Editorial:  Another Disgruntled Employee

Editorial: Another Disgruntled Employee

PHOTO:   The victims in happier times

 

This morning, as the column is being written on production day (Wednesday), The Forum wants to use the editorial this week to say a few words in support of and sympathy for our fallen colleagues in Virginia.

Vester Lee Flanagan, a former employee of WDBJ 7, evidently upset by “racist comments” he alleged that reporter Alison Parker made and by another problem with cameraman Adam Ward, decided to shoot them dead during an interview they were broadcasting live with Vicky Gardner, a Chamber of Commerce director who was also shot during the horrific, televised, incident.

Both Parker and Ward were engaged to be married (to other people), and were otherwise in the prime of their lives, each with prospering and promising careers.

Flanagan, a reporter at the station from 2012 to 2013, then tweeted and uploaded a video of the gruesome murders to Facebook. He had filed a grievance with the U.S. Equal Employment Opportunity Commission after being fired (supposedly because of “anger issues”) from WDBJ. According to the New York Daily News, Flanagan also sent a lengthy faxed complaint to ABC News. It wasn’t the first time something like this had happened. In 2000, Flanagan, known on-air as Bryce Williams, sued an NBC affiliate, allegedly for discriminatory practices and wrongful firing.

He shot himself on I-66 as state police attempted to apprehend him.

We know we’re not alone in asking, “Why?” Comments on the many incarnations of this story on the internet reflect our thoughts: “Tragedy seemingly on many levels,” says Steven Stewart. D Patrick Dewey writes, “A black man whose anger control issues got him fired from a job nurses a grudge for years against former co-workers then murders two of them. It’s a shame.”
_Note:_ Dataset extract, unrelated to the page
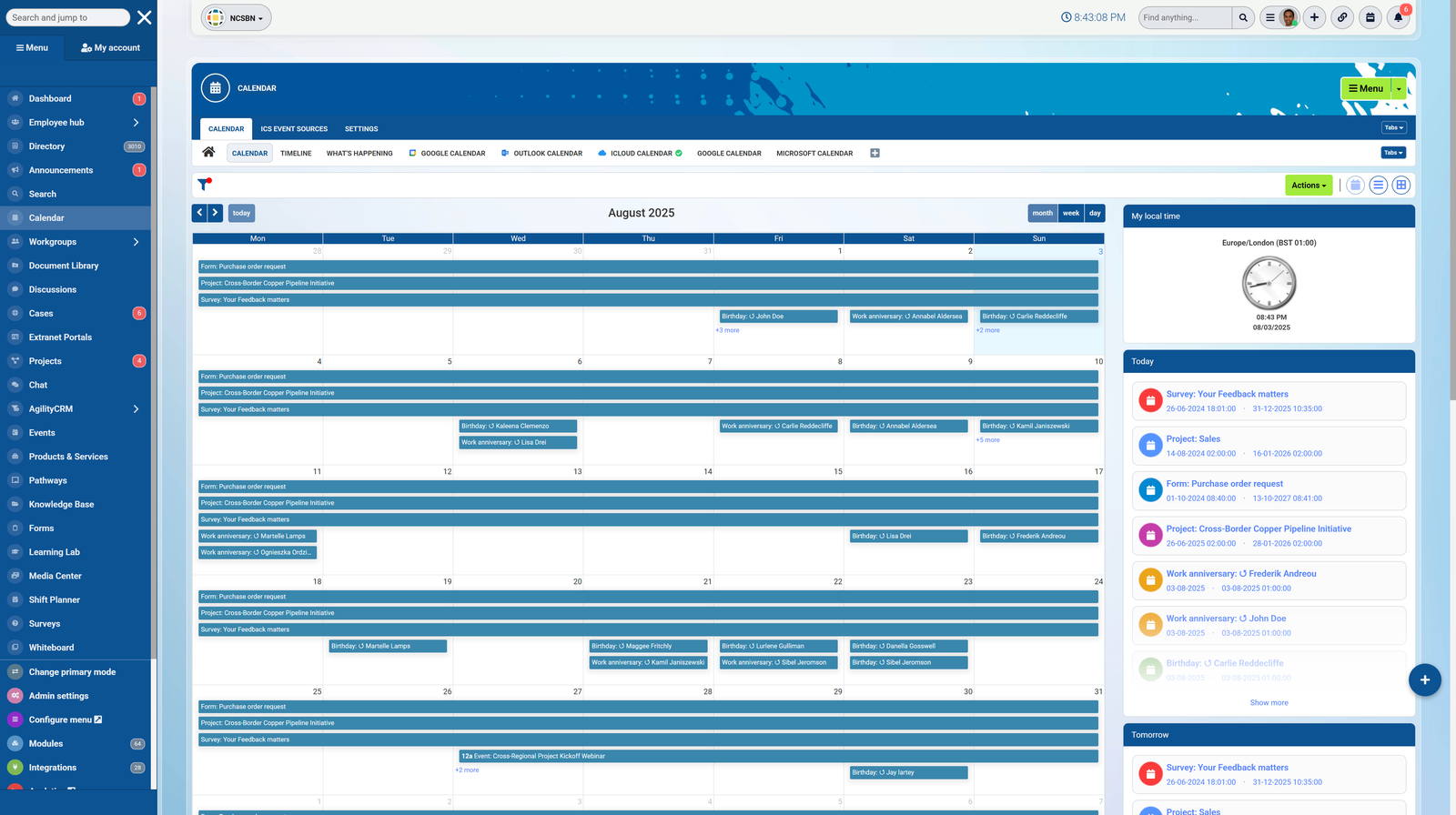Switch calendar to day view
Screen dimensions: 1456x815
tap(1095, 213)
Precisely what complaints Flanagan had against his previous employers and/or colleagues, aside from what’s been written, will now at least in part be forever up for debate. Instead of airing and addressing grievances in a calm (legal) manner, Flanagan fought what he viewed to be hatred with even more hatred and went on a rampage which ended in his own death. Just a week ago, perhaps harkening to this week’s tragedy, he tweeted photos of himself from his “modeling gigs” and alluded with seeming fondness to time spent as an escort. Clearly, this was a troubled person, and while we can sympathize with the emotionally disturbed as well as with people who feel mistreated or prejudiced against on the job, we obviously can’t sympathize with murder.

Our hearts go out to our journalist colleagues at WDBJ and to the families and loved ones of Alison Parker and Adam Ward.